▶ _WORK REQUEST_
For each line in the data that includes "agent", make a copy.

▶ _RECORDS FOR THE EXERCISE_

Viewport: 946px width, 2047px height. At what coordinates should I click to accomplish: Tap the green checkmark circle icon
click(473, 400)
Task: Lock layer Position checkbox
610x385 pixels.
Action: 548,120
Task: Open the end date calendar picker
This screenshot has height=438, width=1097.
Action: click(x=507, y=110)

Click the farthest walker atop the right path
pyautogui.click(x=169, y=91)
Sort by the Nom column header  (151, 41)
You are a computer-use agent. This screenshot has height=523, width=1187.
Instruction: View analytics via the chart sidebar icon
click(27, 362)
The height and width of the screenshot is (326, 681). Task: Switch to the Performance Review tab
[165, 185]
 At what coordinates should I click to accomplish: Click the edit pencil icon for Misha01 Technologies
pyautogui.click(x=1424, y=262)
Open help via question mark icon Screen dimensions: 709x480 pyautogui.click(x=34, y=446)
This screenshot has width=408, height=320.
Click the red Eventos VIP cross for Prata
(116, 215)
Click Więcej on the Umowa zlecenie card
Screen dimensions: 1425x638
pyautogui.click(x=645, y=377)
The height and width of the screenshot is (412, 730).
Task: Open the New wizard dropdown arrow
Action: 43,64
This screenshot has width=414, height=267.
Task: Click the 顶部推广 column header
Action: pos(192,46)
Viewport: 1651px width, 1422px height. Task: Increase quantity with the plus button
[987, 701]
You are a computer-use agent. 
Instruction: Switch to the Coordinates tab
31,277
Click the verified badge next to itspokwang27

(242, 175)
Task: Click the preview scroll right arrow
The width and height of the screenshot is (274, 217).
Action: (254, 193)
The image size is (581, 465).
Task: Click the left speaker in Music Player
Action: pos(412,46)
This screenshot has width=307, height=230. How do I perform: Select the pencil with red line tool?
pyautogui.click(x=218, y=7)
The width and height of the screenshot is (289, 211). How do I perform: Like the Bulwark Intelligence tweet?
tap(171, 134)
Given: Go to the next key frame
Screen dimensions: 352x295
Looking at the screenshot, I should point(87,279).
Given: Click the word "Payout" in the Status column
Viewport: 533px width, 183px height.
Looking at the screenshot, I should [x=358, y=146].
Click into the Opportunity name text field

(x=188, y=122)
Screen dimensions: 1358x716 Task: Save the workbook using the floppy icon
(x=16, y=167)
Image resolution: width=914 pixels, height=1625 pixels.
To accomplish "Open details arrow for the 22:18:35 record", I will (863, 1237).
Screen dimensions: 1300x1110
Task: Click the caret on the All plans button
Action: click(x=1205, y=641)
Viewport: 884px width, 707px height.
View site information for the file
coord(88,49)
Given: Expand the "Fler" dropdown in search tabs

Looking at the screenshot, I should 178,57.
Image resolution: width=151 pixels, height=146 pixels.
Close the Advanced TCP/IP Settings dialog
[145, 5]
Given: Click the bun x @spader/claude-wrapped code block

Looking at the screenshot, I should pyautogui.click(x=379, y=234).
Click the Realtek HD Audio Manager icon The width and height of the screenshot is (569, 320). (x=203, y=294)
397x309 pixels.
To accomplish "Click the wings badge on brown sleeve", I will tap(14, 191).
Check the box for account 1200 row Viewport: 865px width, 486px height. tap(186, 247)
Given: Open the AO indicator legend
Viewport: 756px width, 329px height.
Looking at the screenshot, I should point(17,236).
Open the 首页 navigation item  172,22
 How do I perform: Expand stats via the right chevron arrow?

▶ _RESULT_
You are a computer-use agent. This screenshot has height=523, width=1187.
You are a computer-use agent. 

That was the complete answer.